▸ **EXTRAHIERTER TEXT**:
----

Änderungsbescheide nach Außenprüfungen – und die Bezeichnung des Gegenstands des Klagebegehrens

Nach § 65 Abs. 1 Satz 1 FGO muss die Klage u.a. den Gegenstand des Klagebegehrens bezeichnen.

Änderungsbescheide nach Außenprüfungen – und die Bezeichnung des Gegenstands des Klagebegehrens

Fehlt es an einem der in § 65 Abs. 1 Satz 1 FGO genannten Erfordernisse, kann der Vorsitzende oder Berichterstatter dem Kläger für die erforderliche Ergänzung eine Frist mit ausschließender Wirkung setzen (§ 65 Abs. 2 Satz 2 FGO).

Entspricht die eingereichte Klage den in § 65 Abs. 1 Satz 1 FGO genannten Erfordernissen, ist eine gleichwohl verfügte Ausschlussfrist hinfällig1.

----

▸ **GESPEICHERTE DATEN**:

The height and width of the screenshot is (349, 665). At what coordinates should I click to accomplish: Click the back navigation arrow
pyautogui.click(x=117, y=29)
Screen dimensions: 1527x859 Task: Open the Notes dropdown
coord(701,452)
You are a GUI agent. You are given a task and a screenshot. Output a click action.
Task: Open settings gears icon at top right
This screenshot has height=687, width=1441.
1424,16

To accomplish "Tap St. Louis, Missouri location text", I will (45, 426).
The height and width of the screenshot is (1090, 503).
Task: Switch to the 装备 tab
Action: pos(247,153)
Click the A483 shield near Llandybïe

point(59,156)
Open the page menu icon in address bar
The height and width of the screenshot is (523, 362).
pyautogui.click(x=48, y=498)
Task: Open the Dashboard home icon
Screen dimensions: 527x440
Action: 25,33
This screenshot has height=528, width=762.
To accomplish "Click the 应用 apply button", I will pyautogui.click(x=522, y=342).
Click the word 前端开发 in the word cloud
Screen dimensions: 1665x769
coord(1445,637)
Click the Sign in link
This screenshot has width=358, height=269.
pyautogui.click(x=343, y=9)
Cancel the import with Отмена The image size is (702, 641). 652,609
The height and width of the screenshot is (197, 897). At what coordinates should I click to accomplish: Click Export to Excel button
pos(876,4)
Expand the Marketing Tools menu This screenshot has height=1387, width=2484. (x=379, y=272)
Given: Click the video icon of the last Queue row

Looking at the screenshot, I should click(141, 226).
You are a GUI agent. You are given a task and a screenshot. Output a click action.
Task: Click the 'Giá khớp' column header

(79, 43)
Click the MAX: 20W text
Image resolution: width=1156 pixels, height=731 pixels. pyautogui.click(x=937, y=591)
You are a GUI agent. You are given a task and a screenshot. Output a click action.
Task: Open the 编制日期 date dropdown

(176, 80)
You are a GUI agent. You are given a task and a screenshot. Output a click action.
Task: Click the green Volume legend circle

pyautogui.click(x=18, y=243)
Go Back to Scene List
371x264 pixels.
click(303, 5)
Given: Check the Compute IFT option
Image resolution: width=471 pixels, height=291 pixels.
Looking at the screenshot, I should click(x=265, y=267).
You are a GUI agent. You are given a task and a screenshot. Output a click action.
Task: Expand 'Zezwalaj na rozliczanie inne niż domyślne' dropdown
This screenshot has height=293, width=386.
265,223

----

▸ **AUFGABEN**:
A) Gib den Text über Änderungsbescheide von „Nach § 65 Abs.“ bis „verfügte Ausschlussfrist hinfällig1.“ wortgetreu aus.
B) Schreib den Text über Änderungsbescheide nach dem letzten Satz weiter.
Die Datensätze haben mit dem Text über Änderungsbescheide nichts zu tun.

▸ **LÖSUNGEN**:
A)
Nach § 65 Abs. 1 Satz 1 FGO muss die Klage u.a. den Gegenstand des Klagebegehrens bezeichnen.

Änderungsbescheide nach Außenprüfungen – und die Bezeichnung des Gegenstands des Klagebegehrens

Fehlt es an einem der in § 65 Abs. 1 Satz 1 FGO genannten Erfordernisse, kann der Vorsitzende oder Berichterstatter dem Kläger für die erforderliche Ergänzung eine Frist mit ausschließender Wirkung setzen (§ 65 Abs. 2 Satz 2 FGO).

Entspricht die eingereichte Klage den in § 65 Abs. 1 Satz 1 FGO genannten Erfordernissen, ist eine gleichwohl verfügte Ausschlussfrist hinfällig1.

B)
Eine ausreichende Bezeichnung des Klagebegehrens erfordert, dass der Kläger substantiiert darlegt, inwiefern der angefochtene Verwaltungsakt rechtswidrig ist, und ihn in seinen Rechten verletzt2. Wie weit das Klagebegehren einer Klage im Einzelnen zu substantiieren ist, hängt von den Umständen des Falles ab3, insbesondere von dem Inhalt des angefochtenen Verwaltungsaktes, der Steuerart und der Klageart4.

Die Nennung der angefochtenen Verwaltungsakte reicht zur Bezeichnung des Gegenstands des Klagebegehrens nicht aus5. Auch kann vom Finanzgericht nicht verlangt werden, den Gegenstand des Klagebegehrens anhand einer Vielzahl ihm vorgelegter Unterlagen selbst zu ermitteln, und die Anforderungen des § 65 Abs. 2 Satz 2 FGO als erfüllt anzusehen, wenn die vorgelegten Unterlagen dies mehr oder weniger leicht und zuverlässig ermöglichen6.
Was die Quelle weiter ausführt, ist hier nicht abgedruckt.